Royal Mail could be sent packing from FTSE 100 in final reshuffle of the year
Royal Mail could be sent crashing out of the FTSE 100 next week as insurer Hiscox stakes a claim to replace the UK postal service in the blue chip index.
The final FTSE reshuffle of the year takes place on Tuesday and barring a miracle Royal Mail, which delivered a shock profit warning in October, will drop out of the FTSE 100.
A drop in letter volumes and a fall in expected profit to £500-550m compared with £694m wiped out 20 per cent of Royal Mail's value.
It has since recovered but would need a 12 per cent rise in the coming days to avoid relegation.
Hiscox, winner of insurance company of the year at the City A.M. awards earlier this month, is primed to take Royal Mail's place.
The insurer's share price has more than doubled in the past five years and the company is now valued at £4.8bn.
The firm looks set to come through a difficult period for insurers, who have seen a number of expensive claims after a series of hurricanes and typhoons around the world.
Newcomers Aston Martin and Funding Circle are likely to enter the FTSE 250 after both fell below their IPO price.
“Christmas is Royal Mail's busiest time of year, but the large-scale replacement of handwritten letters with email, means the company will almost certainly lose its place among the premier league of UK-listed stocks at the quarterly index shuffle,” Lee Wild, head of equity strategy at Interactive Investor, said.
Earlier in the quarter energy services company was promoted back into the FTSE 100 after Comcast's takeover of Sky.

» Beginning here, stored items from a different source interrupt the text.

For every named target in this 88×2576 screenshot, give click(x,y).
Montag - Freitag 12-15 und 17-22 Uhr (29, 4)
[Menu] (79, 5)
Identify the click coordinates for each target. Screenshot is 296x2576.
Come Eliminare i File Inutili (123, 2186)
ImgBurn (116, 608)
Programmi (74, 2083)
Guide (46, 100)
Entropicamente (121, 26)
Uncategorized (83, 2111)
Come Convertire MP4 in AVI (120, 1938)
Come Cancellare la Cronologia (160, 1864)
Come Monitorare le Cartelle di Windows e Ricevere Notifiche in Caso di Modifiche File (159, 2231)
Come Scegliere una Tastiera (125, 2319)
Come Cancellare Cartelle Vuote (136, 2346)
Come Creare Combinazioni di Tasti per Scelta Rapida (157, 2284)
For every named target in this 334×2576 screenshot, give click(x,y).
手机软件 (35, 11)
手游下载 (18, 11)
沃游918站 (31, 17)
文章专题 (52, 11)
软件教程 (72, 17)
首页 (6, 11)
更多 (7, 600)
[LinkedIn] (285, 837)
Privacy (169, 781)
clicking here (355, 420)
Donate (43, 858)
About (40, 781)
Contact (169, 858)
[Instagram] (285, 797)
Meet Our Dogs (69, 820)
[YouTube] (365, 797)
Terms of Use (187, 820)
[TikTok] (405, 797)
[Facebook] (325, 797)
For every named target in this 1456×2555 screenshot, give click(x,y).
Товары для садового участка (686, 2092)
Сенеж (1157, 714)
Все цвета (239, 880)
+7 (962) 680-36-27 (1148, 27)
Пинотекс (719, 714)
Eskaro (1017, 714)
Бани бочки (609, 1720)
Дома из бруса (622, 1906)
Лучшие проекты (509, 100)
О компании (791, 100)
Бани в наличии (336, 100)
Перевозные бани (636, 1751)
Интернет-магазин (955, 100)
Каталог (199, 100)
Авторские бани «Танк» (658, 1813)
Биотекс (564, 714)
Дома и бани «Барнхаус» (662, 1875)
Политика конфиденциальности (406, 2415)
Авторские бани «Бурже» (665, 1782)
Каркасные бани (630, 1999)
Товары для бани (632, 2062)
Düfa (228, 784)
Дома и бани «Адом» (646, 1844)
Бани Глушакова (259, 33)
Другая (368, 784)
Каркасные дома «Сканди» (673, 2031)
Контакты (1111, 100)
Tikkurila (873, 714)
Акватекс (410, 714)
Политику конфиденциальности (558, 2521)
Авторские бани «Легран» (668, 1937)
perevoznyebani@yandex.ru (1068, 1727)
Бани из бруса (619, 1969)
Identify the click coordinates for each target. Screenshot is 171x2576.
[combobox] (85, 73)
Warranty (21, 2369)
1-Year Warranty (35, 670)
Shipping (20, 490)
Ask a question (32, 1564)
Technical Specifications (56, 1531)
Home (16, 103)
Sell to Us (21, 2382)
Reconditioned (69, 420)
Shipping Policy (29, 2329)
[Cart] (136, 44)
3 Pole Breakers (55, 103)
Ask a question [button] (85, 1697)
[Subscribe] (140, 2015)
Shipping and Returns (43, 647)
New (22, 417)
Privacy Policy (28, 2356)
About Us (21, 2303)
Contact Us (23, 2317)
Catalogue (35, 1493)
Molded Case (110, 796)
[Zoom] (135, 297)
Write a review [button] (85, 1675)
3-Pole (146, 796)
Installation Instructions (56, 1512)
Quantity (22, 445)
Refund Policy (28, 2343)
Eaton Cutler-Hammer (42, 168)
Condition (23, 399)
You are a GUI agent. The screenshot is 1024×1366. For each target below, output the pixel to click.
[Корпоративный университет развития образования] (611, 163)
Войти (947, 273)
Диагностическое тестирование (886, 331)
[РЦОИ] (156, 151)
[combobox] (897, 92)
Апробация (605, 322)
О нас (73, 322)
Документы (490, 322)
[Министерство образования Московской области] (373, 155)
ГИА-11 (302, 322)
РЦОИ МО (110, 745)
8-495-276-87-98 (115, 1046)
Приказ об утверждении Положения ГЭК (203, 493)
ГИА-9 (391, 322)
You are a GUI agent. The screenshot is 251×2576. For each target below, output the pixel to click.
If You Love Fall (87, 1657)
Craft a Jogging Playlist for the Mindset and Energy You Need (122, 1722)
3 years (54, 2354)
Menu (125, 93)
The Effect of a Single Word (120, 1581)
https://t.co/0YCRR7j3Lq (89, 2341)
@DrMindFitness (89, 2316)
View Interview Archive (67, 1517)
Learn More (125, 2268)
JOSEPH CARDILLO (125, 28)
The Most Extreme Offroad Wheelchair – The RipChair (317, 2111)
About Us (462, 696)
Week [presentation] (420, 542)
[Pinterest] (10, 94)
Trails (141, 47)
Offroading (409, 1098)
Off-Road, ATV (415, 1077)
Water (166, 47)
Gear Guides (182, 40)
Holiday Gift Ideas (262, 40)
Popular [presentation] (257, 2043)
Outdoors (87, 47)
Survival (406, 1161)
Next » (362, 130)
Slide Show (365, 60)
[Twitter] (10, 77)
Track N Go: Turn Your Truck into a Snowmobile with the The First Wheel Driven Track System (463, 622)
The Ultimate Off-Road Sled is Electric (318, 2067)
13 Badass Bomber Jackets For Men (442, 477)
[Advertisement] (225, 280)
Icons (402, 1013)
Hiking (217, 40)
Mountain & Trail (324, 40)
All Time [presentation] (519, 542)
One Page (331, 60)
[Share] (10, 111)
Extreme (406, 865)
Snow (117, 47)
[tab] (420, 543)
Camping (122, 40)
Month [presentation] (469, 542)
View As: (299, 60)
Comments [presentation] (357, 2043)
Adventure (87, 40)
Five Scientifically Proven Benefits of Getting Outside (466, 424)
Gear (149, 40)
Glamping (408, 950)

AJ Bell investment director Russ Mould said the Hiscox and Royal Mail swap looked “poised” to happen and there was an outside chance of more movement.
He said: “Other names within a few hundred million pounds’ worth of automatic demotion and hoping to do enough to avoid the drop include recent entrant Wood, Rightmove and Just Eat, while those jockeying for promotion include Spirax-Sarco Engineering and life fund consolidator Phoenix Group.”
Elsewhere, Neil Woodford's Woodford Patient Capital Trust is on track to re-enter the FTSE 250.
On the Beach, Premier Oil, Spire Healthcare, Civitas Social Housing and Keller Group could drop out of the FTSE 250.
Thomas Cook's profit warning and subsequent share price drop has left it languishing just above the danger zone for the time being but it could fall out of the FTSE 250 if shares continue to slide.